Nama : Andika Pratama
NPM : 29210466
Kelas : 2 EB 22
Mata Kuliah : Aspek Hukum Dalam Ekonomi #
Mata Kuliah : Aspek Hukum Dalam Ekonomi #
HAK CIPTA
1. Pengertian dan Istilah
UU No. 19 Tahun 2002 tentang Hak Cipta menyatakan bahwa
Hak Cipta adalah hak yang mengatur karya intelektual di bidang ilmu
pengetahuan, seni dan sastra yang dituangkan dalam bentuk yang khas dan
diberikan pada ide, prosedur, metode atau konsep yang telah dituangkan dalam
wujud tetap. Untuk mendapatkan perlindungan melalui Hak Cipta, tidak ada
keharusan untuk mendaftarkan. Pendaftaran hanya semata-mata untuk keperluan
pembuktian belaka. Dengan demikian, begitu suatu ciptaan berwujud, maka secara
otomatis Hak Cipta melekat pada ciptaan tersebut. Biasanya publikasi dilakukan
dengan mencantumkan tanda Hak Cipta.
Perlindungan hukum terhadap pemegang Hak Cipta
dimaksudkan sebagai upaya untuk mewujudkan iklim yang lebih baik bagi tumbuh
dan berkembangnya semangat mencipta di bidang ilmu pengetahuan, seni dan
sastra. Ada beberapa istilah yang sering digunakan dalam Hak Cipta, antara
lain:
Pencipta: adalah
seorang atau beberapa orang secara bersama-sama yang atas inspirasinya
melahirkan suatu Ciptaan berdasarkan kemampuan pikiran, imajinasi, kecekatan,
keterampilan, atau keahlian yang dituangkan ke dalam bentuk yang khas dan
bersifat pribadi.
Ciptaan: adalah hasil
setiap karya Pencipta yang menunjukkan keasliannya dalam lapangan ilmu
pengetahuan, seni, atau sastra.
Hak Cipta: hak khusus
bagi pencipta maupun penerima hak untuk mengumumkan atau memperbanyak
ciptaannya maupun memberi izin untuk itu dengan tidak mengurangi pembatasan ?
pembatasan menurut peraturan perundang-undangan yang berlaku.
Pemegang Hak
Cipta: adalah
Pencipta sebagai Pemilik Hak Cipta, atau pihak yang menerima hak tersebut dari
Pencipta, atau pihak lain yang menerima lebih lanjut hak dari pihak yang
menerima hak tersebut.

----

**TUJUAN LATIHAN:**
Tuliskan semua istilah yang dijelaskan artinya dalam bacaan tentang hak cipta di atas.

**INFORMASI YANG DIAMBIL:**

----

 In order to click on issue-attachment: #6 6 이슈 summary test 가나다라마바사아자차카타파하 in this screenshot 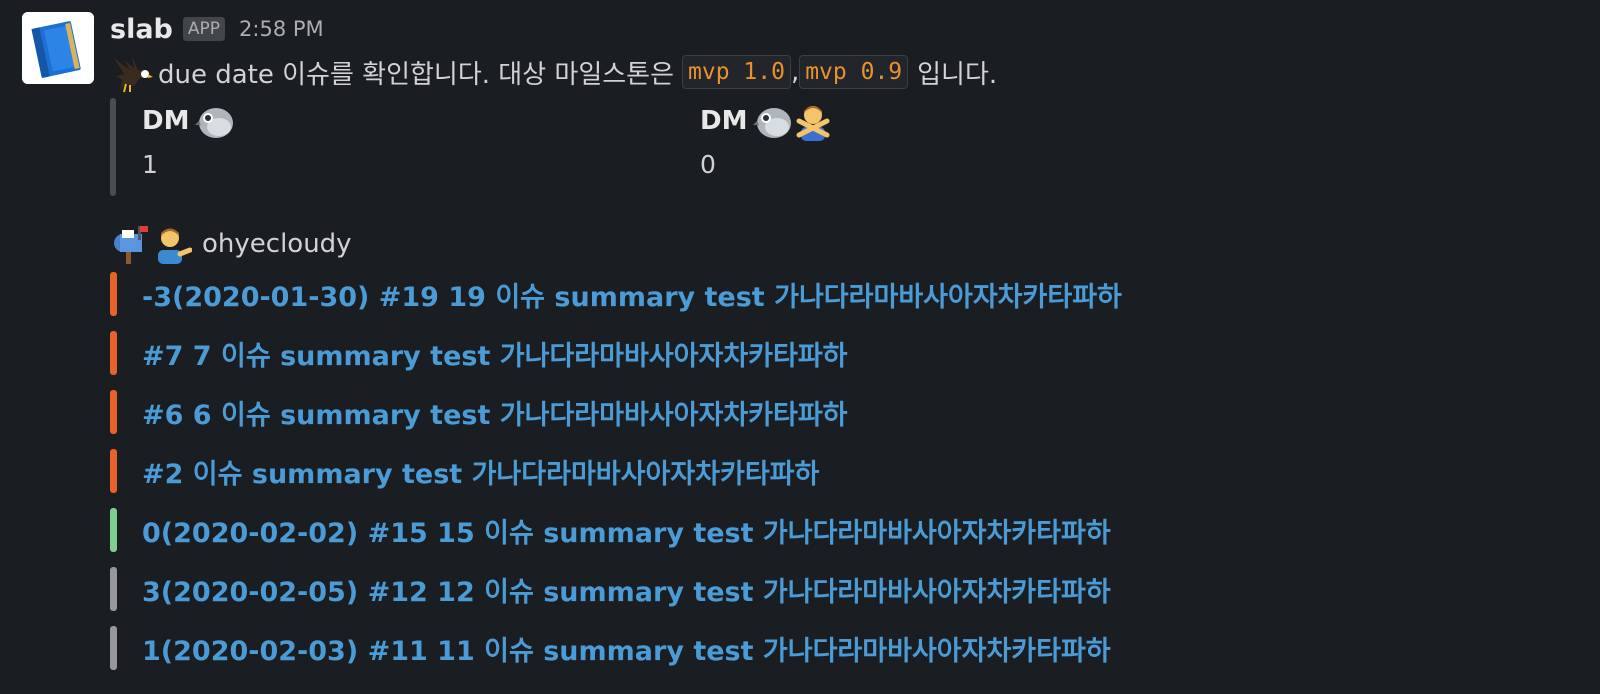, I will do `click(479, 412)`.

----

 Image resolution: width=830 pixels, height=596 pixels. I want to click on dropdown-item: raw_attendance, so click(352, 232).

----

**JAWABAN:**
Pencipta, Ciptaan, Hak Cipta, Pemegang Hak Cipta